I want to run a Monte Carlo uncertainty analysis in a program I am creating. I've got the framework for my Monte Carlo analysis set up and it runs fine except for one thing: my method of variation.
My method of random variation so far is to create a Normal Raster (sa.CreateNormalRaster) with the cellsize and extent of my existing DEM, adjust the Normal Raster values so they fall within the RMSE of my DEM (+/- 0.5 ft), and then add that adjusted Normal Raster to my existing DEM. My DEM has a 5.0 ft resolution and adjacent cells vary by less than 0.2 ft, usually; the terrain is very flat. The potential for adjacent cells to vary by up to 1 ft is unacceptable for my purposes.
I need to somehow spatially correlate these random values so I can apply them to my DEM in a way that makes sense. I know this is a somewhat tall order given the complexity of the published literature on this topic. I don't necessarily need to correlate the random values with the spatial covariance of the DEM at this point in time (although that would be preferred). It's my understanding that I will very likely need to bring in another program (like R) to do the latter. For now, I would ideally like to do something within Python.

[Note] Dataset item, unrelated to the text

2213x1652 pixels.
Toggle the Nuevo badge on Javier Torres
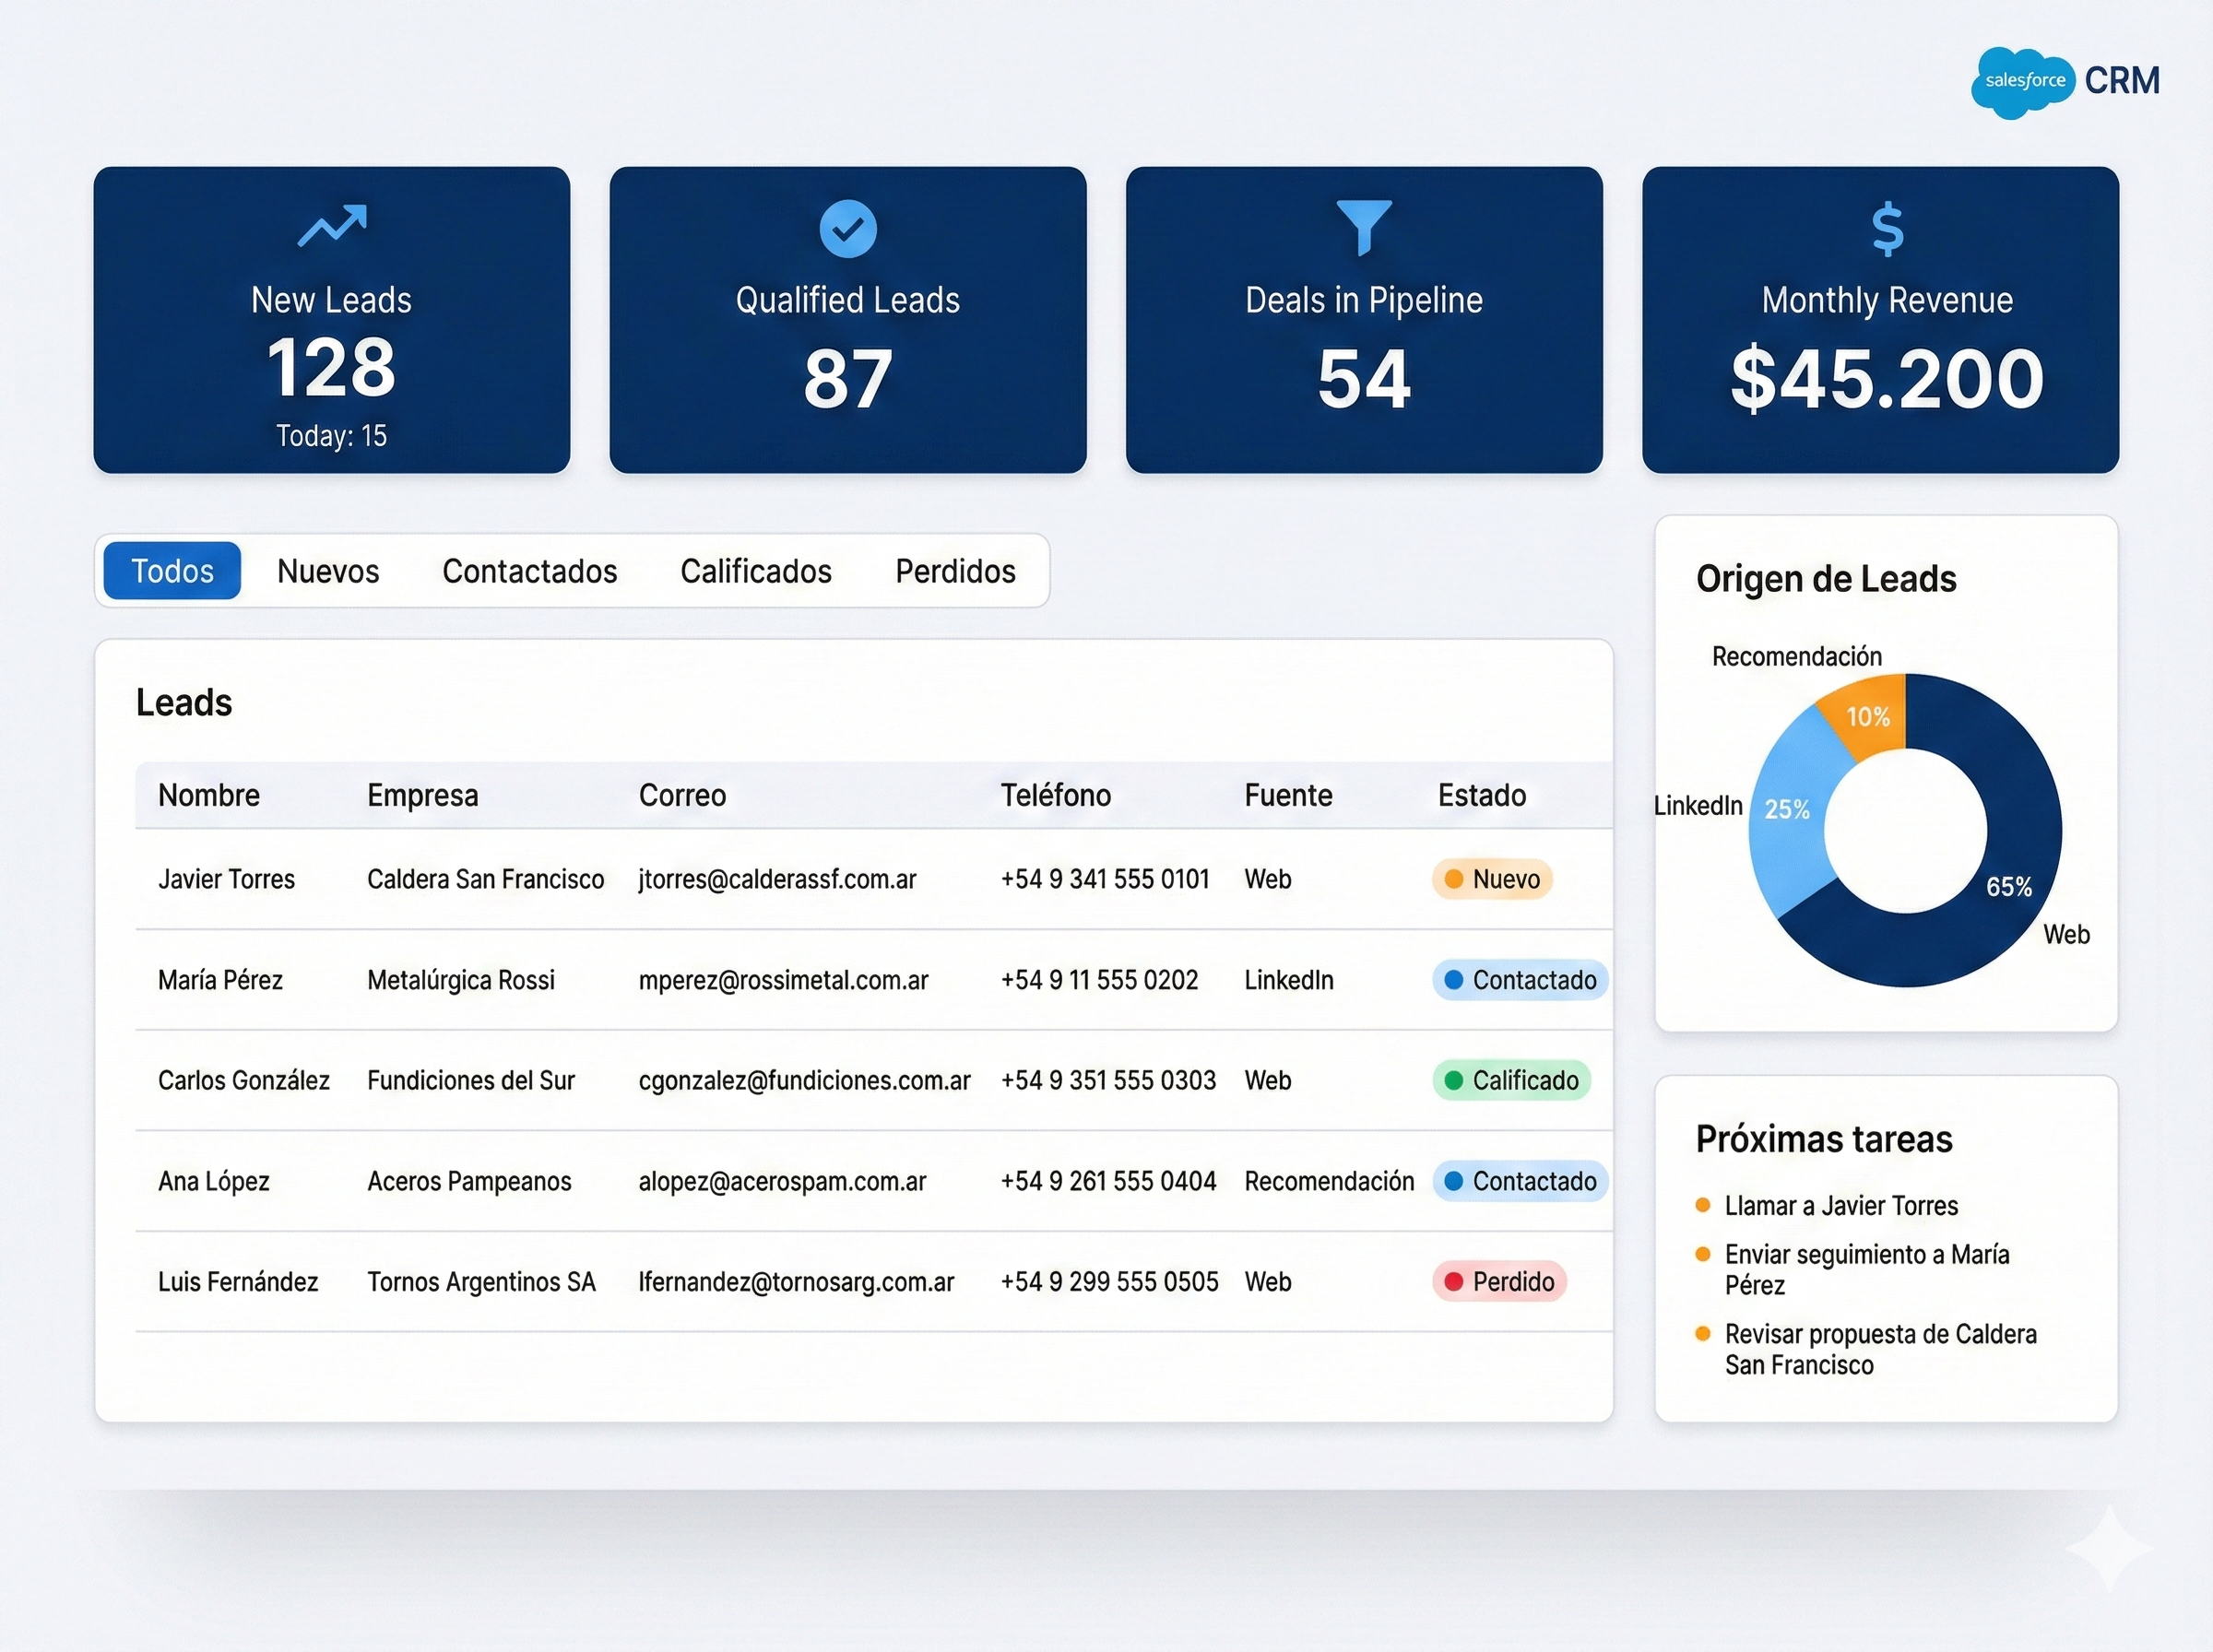pos(1491,879)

I've read this a few times and am really not sure where the question is. Can you try explaining, concisely, exactly what you need, please?

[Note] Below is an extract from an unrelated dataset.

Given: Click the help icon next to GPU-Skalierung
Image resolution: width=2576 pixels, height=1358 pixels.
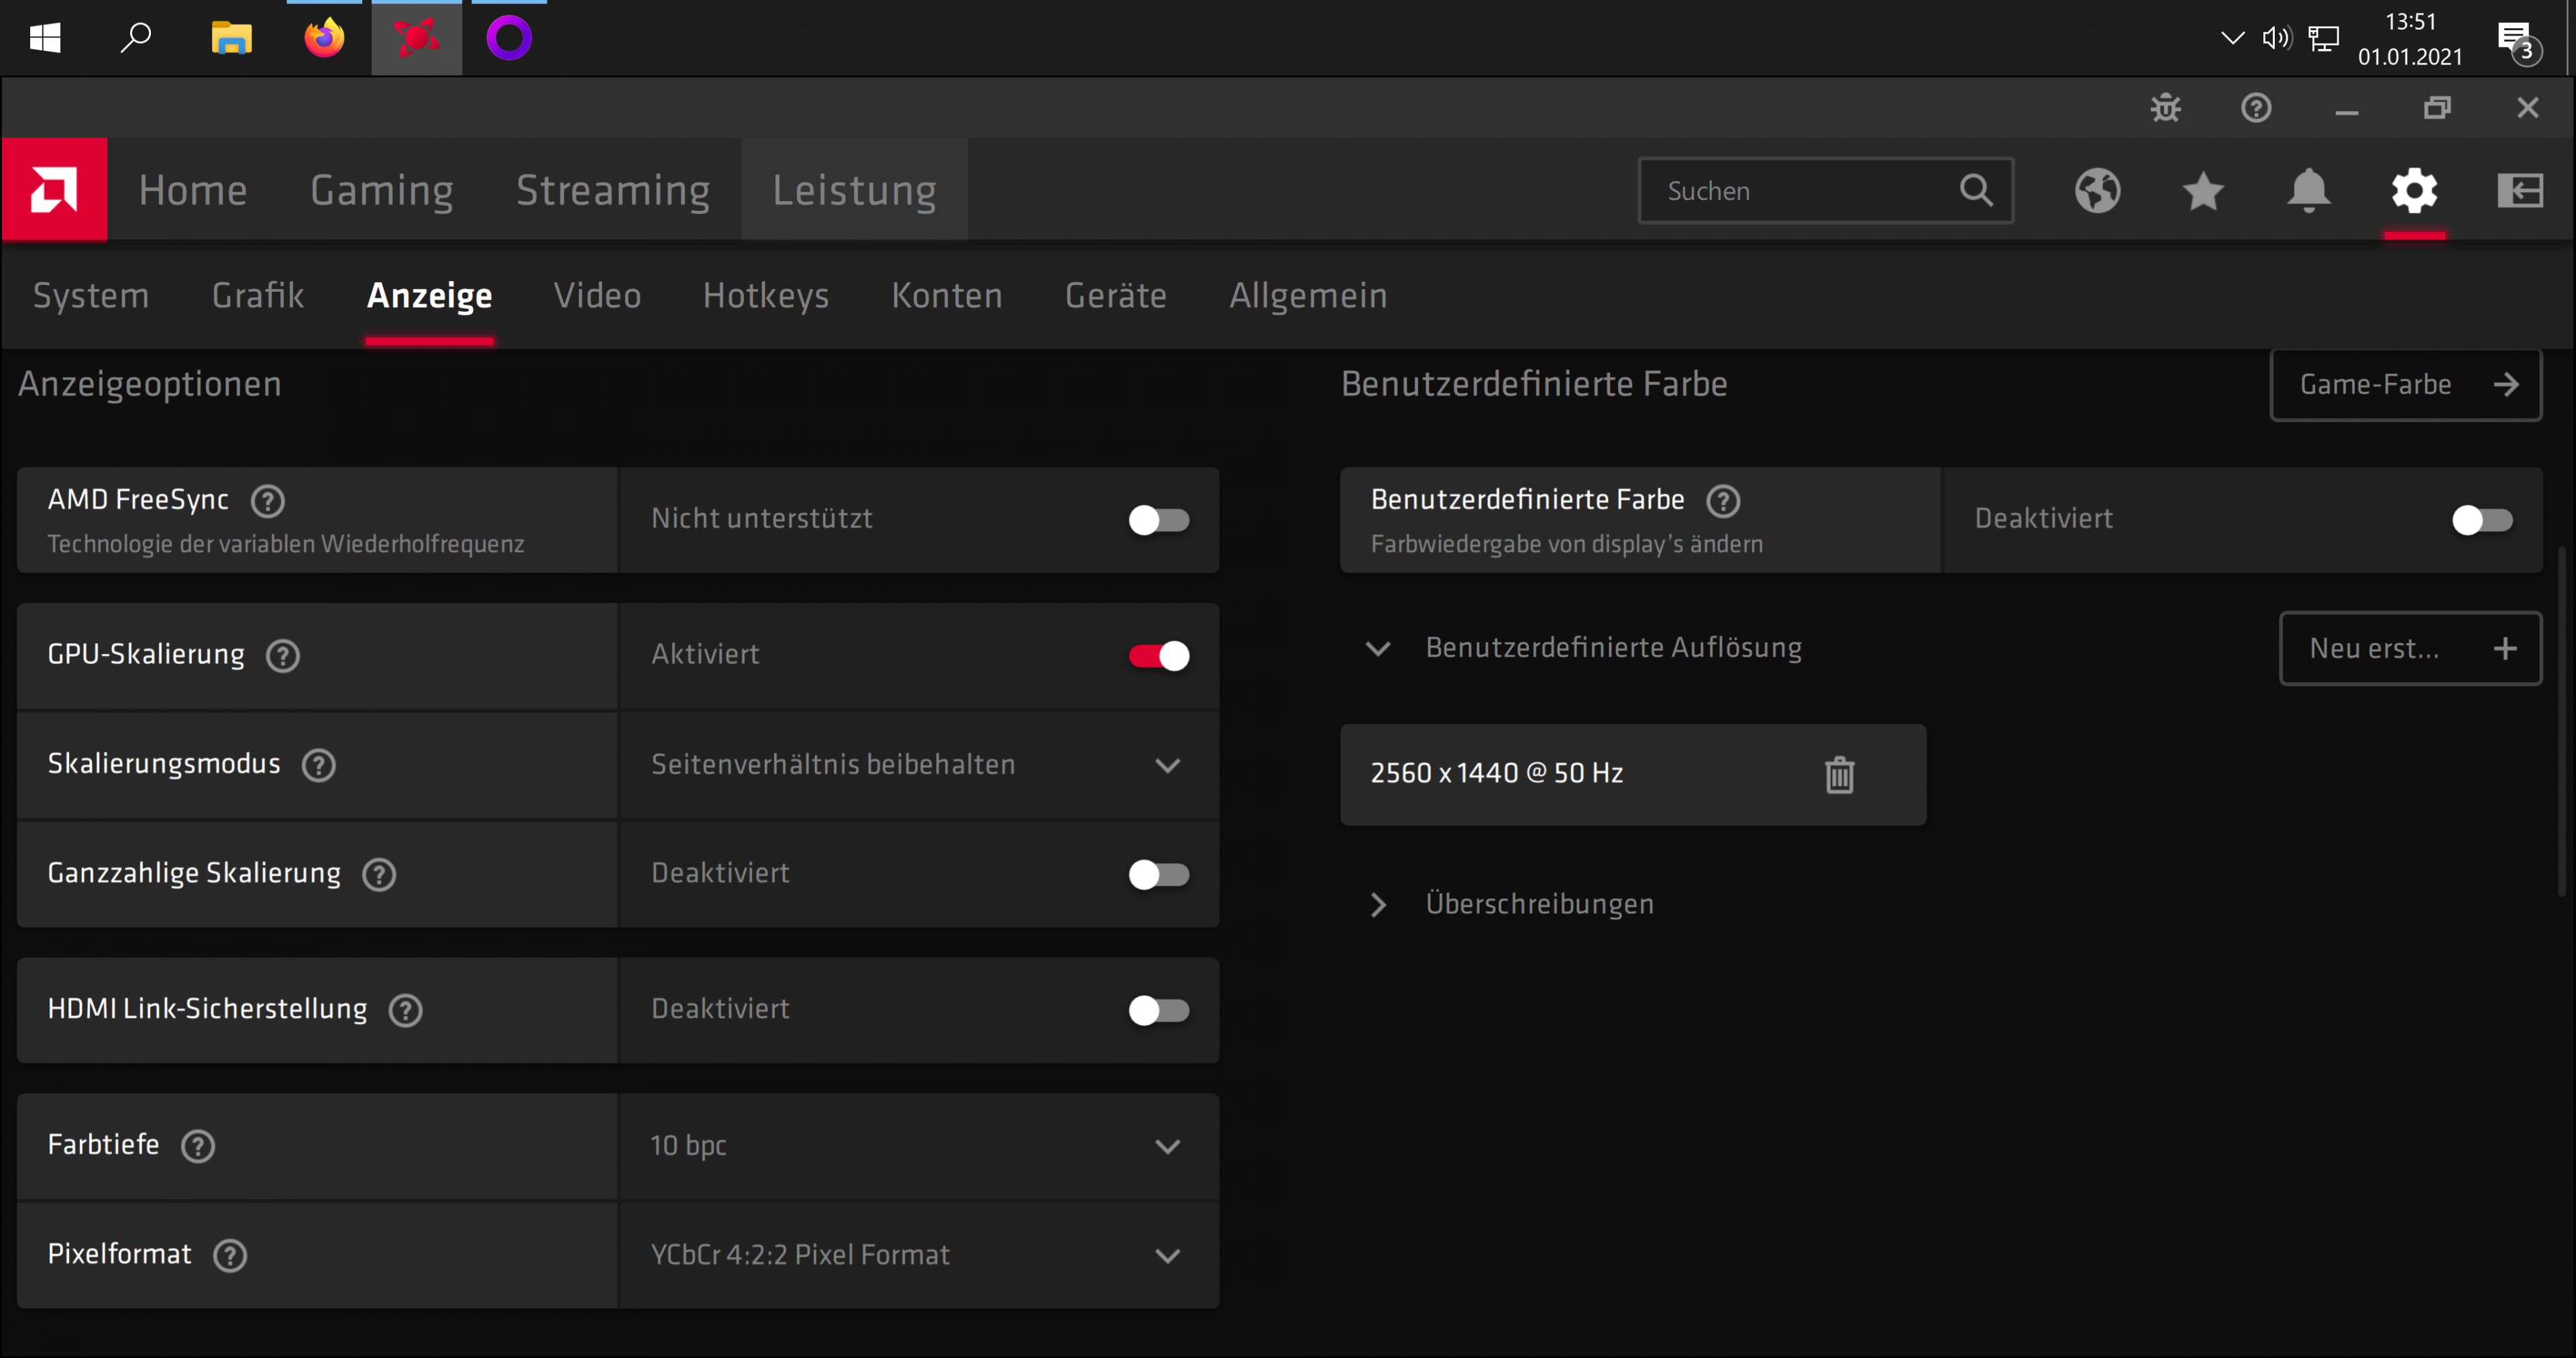Looking at the screenshot, I should (x=283, y=656).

I need to create a raster that has values between -0.5 and +0.5 and adjacent cells in that raster are more similar to nearby cells than they are to further cells. Each time I generate such a grid, the value at a particular grid point will vary randomly. Thus, I need a random grid that is spatially correlated, something like that described on this page: Generating spatially correlated random fields with R – Santiago Beguería
I didn't read the whole paper, but they do mention Kriging, which makes sense and is possible in ArcGIS. I imagine you would create randomly placed points with random values +/- 0.5 and interpolate values between them using some incarnation of Kriging.
I was thinking about doing something like that while I was typing up my response to you, actually. I'll see how well it works soon!